— Aufgaben —
A - Geben Sie den Absatz im Auszug über Theaterproben, der mit „Regisseure sind auf den Theaterproben“ beginnt, in kürzerer Form wieder und behalten Sie seine wesentlichen Aussagen bei.
B - Fassen Sie den Auszug über Theaterproben in zwei Sätzen zusammen.
C - Setzen Sie den Auszug über Oberenders Buch zu Theaterproben nach seinem letzten Satz fort.

— Auszug —
□ □ □

Lebensschule Theaterproben

Leben auf Probe

Theaterproben sind eine Lebensschule. Das ist die These des Autors und Theaterwissenschaftlers Thomas Oberender. Was am Theater über das Leben zu lernen ist, und wie dieser Lernprozess im Detail aussieht, das beschreibt Oberender in seinem Buch.

"Leben auf Probe" verknüpft Erfahrungen, die Thomas Oberender am Theater sammelte, zu einem kompakten Kompendium. "Leben auf Probe" - das sind zehn Jahre Theaterarbeit kondensiert zu einem die Sinne weckenden literarischen Espresso. Der Autor nähert sich dem Theater von mehreren Seiten. Er schildert die Beiträge, die die am Entstehen einer Aufführung beteiligten Berufssparten leisten, von den Bühnenwerkstätten über die Beleuchter, hin zu den Souffleusen und den Schauspielern, allesamt Lehrberufe, die ein enormes Wissen über das Theater hüten.

Dazwischen tauchen Szenenbilder auf. Die Probenarbeit wird genau und doch unaufdringlich beschrieben. Das Geschehen auf den Theaterproben wird als eine eigene und von der Premiere unabhängige Theateraufführung geschildert. Thomas Oberender gewährt Einblicke hinter die Kulissen. Diese Einblicke sind nie indiskret und doch überraschend. So erfahren wir beispielsweise, dass Regisseure Autos lieben.

"Der Regieberuf ist ja oft einer der Selbstermächtigung", meint Oberender im Gespräch. "Leute, die vorgeben, zu wissen, wie es geht, die das Tempo vorgeben, die die Richtung vorgeben, die beschleunigen oder bremsen. Ich habe halt oft beobachtet, dass Regisseure oft ein geradezu erotisches Verhältnis zu Autos haben, deshalb fand ich das lustig, als in einer Szene der Regisseur plötzlich so unmittelbar mit einem Beispiel aus dem Straßenverkehr die Richtung wies."

Ein Kokon für Schauspieler

Regisseure sind auf den Theaterproben für die Form zuständig. Mit ihren kritischen Betrachtungen entwerfen sie für die Schauspieler einen schützenden Kokon, eine Hülle, in die sich die Darsteller hineinbegeben können, mit all ihren Gefühlen. Das, was die Zuschauer als gefühlvoll, als überzeugend und echt erleben, entsteht dadurch, dass in der Theaterarbeit ein gewisser Abstand zu den Emotionen gewonnen wurde.

Oberender vergleicht die Schauspieler mit einer Königin auf Staatsbesuch. Sie hat sich selbst im Griff, und verliert nicht vor eigener Ergriffenheit die Form.

□ □ □

— Bereitgestellte Angaben —
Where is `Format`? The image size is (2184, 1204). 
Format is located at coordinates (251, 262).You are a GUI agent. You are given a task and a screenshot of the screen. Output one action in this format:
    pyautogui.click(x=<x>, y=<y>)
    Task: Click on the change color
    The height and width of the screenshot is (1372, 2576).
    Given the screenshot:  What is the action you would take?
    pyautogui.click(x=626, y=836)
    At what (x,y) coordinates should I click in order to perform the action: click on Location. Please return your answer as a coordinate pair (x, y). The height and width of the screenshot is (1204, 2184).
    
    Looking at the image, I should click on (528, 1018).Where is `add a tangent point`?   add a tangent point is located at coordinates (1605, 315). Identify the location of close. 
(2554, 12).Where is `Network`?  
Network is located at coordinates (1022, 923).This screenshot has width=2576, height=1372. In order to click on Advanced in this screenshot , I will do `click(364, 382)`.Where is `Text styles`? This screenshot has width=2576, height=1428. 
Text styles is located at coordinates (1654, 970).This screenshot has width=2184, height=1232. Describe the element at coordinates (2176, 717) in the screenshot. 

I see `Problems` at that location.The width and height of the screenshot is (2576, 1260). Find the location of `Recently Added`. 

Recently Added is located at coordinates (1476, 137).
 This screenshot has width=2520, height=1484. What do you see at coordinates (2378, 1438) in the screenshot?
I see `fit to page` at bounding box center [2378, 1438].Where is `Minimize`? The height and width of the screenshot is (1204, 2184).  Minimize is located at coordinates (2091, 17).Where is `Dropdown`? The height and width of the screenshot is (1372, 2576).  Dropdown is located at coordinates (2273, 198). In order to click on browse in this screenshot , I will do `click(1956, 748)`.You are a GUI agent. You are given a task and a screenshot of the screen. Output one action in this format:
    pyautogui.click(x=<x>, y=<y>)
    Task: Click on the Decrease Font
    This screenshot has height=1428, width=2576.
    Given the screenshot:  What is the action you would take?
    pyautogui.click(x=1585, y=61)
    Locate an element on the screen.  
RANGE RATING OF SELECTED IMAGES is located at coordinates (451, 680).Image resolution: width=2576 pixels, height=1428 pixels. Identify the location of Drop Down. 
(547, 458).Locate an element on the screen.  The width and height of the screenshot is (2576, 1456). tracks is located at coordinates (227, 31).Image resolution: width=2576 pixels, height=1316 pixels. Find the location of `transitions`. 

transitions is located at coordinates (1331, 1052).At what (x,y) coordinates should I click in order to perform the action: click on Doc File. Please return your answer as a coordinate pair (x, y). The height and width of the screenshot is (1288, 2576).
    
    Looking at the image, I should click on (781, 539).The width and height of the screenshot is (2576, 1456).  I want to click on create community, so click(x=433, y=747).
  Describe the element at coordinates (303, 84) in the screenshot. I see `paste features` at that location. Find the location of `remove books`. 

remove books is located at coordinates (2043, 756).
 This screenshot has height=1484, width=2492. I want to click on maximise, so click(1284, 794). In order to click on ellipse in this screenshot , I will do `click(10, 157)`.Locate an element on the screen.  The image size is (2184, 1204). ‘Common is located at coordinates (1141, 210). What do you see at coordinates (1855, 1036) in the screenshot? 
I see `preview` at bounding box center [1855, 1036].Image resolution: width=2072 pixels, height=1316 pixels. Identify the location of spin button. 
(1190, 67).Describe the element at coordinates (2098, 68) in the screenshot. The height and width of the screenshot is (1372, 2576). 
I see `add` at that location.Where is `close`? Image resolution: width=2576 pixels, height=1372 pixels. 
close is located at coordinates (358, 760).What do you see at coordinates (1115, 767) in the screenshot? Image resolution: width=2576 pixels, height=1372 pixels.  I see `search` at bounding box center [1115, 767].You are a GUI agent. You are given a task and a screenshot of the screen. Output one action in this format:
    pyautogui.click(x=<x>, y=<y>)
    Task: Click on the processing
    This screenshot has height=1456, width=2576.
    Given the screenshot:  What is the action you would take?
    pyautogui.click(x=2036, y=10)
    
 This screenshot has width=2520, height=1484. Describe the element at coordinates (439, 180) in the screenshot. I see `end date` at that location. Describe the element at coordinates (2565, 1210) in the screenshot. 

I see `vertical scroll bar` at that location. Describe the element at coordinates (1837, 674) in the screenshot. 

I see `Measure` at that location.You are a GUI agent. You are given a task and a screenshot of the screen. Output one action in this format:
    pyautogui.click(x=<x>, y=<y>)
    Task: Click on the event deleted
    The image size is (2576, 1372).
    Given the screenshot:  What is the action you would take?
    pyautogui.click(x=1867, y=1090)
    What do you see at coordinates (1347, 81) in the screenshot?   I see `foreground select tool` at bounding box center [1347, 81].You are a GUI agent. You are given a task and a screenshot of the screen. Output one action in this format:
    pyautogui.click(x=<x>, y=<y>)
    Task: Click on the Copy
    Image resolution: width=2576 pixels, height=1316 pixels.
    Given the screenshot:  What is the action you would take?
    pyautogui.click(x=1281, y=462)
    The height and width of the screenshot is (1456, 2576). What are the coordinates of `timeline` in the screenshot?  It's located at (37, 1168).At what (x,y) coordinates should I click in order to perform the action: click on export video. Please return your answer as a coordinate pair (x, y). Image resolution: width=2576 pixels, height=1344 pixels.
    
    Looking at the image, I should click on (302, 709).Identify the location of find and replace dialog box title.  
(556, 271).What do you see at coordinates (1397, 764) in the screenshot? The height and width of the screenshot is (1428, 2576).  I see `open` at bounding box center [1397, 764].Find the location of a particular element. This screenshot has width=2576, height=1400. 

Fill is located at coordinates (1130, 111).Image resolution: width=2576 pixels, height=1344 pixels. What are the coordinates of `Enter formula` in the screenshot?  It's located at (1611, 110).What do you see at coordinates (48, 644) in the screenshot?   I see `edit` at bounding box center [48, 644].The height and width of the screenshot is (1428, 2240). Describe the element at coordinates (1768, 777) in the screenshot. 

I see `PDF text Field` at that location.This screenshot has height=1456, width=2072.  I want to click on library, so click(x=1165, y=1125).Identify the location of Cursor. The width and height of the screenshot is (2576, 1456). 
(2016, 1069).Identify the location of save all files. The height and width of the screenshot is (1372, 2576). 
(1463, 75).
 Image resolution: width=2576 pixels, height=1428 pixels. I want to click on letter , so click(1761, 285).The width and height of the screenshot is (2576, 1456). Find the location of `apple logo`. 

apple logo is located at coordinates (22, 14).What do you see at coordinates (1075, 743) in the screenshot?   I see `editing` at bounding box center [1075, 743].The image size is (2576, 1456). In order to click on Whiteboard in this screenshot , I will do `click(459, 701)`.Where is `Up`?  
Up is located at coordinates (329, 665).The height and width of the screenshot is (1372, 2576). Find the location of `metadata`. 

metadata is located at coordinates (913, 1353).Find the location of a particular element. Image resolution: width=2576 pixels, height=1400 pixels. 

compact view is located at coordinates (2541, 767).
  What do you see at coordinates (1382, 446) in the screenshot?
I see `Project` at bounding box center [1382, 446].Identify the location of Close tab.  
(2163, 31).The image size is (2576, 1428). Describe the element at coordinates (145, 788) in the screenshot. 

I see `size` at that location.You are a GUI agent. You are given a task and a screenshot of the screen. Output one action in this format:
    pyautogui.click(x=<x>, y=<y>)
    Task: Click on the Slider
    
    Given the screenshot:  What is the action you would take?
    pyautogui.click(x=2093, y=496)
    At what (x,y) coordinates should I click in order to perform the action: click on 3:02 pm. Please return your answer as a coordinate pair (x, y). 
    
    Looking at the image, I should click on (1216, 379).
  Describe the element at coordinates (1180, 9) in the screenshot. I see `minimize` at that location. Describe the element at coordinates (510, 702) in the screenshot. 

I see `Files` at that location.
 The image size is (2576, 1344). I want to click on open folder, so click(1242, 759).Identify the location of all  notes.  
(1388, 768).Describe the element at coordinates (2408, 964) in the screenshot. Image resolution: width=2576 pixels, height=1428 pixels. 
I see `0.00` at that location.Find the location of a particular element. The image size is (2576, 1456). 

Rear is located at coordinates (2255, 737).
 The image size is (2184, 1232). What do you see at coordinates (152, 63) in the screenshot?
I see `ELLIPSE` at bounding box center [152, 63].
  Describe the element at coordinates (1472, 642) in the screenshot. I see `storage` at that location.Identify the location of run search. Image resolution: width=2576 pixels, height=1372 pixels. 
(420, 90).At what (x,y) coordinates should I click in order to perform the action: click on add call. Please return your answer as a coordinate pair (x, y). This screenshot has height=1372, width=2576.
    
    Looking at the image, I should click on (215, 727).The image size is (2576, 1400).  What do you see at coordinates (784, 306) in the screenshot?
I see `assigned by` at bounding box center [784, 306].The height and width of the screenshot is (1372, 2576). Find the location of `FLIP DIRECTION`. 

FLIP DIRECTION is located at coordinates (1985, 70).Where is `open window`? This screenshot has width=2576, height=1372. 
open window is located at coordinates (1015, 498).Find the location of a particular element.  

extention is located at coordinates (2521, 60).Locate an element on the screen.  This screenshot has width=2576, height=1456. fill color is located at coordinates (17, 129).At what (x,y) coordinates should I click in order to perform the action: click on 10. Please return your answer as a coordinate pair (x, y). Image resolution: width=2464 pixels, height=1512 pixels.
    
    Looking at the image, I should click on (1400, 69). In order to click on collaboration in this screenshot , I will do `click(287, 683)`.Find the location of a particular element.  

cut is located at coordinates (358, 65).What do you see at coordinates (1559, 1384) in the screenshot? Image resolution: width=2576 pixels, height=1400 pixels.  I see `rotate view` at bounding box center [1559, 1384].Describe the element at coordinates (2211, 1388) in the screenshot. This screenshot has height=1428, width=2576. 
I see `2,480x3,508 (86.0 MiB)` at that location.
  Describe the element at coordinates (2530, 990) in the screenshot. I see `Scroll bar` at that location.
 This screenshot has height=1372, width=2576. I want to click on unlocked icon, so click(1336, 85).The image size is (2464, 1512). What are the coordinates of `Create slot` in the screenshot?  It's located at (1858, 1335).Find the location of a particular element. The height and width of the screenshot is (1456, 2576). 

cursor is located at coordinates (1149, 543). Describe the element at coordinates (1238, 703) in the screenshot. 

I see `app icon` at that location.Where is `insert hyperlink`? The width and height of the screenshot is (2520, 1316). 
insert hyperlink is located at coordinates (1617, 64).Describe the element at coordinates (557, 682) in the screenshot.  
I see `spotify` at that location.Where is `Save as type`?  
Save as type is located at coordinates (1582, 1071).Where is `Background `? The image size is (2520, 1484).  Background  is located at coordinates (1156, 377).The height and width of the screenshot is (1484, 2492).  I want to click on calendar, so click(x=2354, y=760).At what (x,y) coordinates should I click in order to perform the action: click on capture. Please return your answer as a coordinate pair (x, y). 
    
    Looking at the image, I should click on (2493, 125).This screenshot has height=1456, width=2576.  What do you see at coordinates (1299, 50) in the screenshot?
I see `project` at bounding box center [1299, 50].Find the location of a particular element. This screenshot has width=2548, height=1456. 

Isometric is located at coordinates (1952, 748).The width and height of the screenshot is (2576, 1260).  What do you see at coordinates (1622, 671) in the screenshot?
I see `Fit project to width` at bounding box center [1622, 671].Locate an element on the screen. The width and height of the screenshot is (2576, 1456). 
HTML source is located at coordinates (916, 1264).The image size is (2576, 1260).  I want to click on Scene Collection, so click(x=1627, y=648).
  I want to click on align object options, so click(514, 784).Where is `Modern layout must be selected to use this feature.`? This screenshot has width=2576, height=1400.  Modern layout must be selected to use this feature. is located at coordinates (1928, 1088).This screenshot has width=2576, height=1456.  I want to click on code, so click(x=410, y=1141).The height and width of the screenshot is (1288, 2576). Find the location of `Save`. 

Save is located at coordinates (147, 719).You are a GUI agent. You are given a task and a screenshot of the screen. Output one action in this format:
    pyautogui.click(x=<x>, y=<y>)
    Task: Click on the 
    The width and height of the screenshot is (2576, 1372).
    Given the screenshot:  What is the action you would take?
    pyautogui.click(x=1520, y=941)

□ □ □

— Lösungen —
A - Auf den Proben sind Regisseure für die Form zuständig. Durch ihre kritische Betrachtung schaffen sie den Schauspielern einen schützenden Kokon, in den diese sich mit all ihren Gefühlen begeben können. Was das Publikum als gefühlvoll und echt erlebt, entsteht dadurch, dass in der Theaterarbeit Abstand zu den Emotionen gewonnen wurde.

B - Thomas Oberender vertritt die These, dass Theaterproben eine Lebensschule sind, und verdichtet in seinem Buch „Leben auf Probe“ zehn Jahre Theaterarbeit, wobei er die Beiträge der beteiligten Berufe von den Bühnenwerkstätten bis zu den Schauspielern schildert und Einblicke hinter die Kulissen gewährt. Regisseure sind dabei für die Form zuständig und schaffen den Schauspielern einen schützenden Kokon, sodass das, was das Publikum als echt erlebt, aus einem gewonnenen Abstand zu den Emotionen entsteht.

C -
"Bei allem Bedenklichen und bei allem, was mir als zerstörerisch in diesem Betrieb bewusst wurde, ist es doch der Versuch, eine besondere Form von Glück als Beispiele anschaulich zu machen", sagt Oberender. "Glück ist ja, wie Nietzsche sagt, ein merkwürdiger Zustand, der uns erinnerungslos macht. Für die Dauer, in der wir in diesem Glück sind, sind wir reine Gegenwartsmenschen, sind wir sozusagen a-historische Wesen. Dieser Zustand hat etwas zu tun mit dem Theater. Texte sind immer in der Gegenwart geschrieben, im Präsens, im Hier und Jetzt. Auch wenn sie Tausende von Jahren alt sind, geht es um eine Erfahrung von hier und jetzt, von Gegenwart."

Lebensschule Theatertexte

Thomas Oberender studierte Theaterwissenschaft und szenisches Schreiben an der Humboldt Universität und an der Universität der Künste in Berlin. Zunächst arbeitete er frei und begründete das "Theater neuen Typs". Bei Vollmond wurden "Lunatische Lesungen" von neuen Texten deutschsprachiger Autoren gegeben. Durch die Empfehlung von Botho Strauss, dem Oberender seine Dissertation und zwei Bücher gewidmet hatte, gelangte Thomas Oberender nach Bochum zum derzeitigen Burgtheaterdirektor Matthias Hartmann. Weiter ging es an das Schauspielhaus nach Zürich, und dann nach Salzburg.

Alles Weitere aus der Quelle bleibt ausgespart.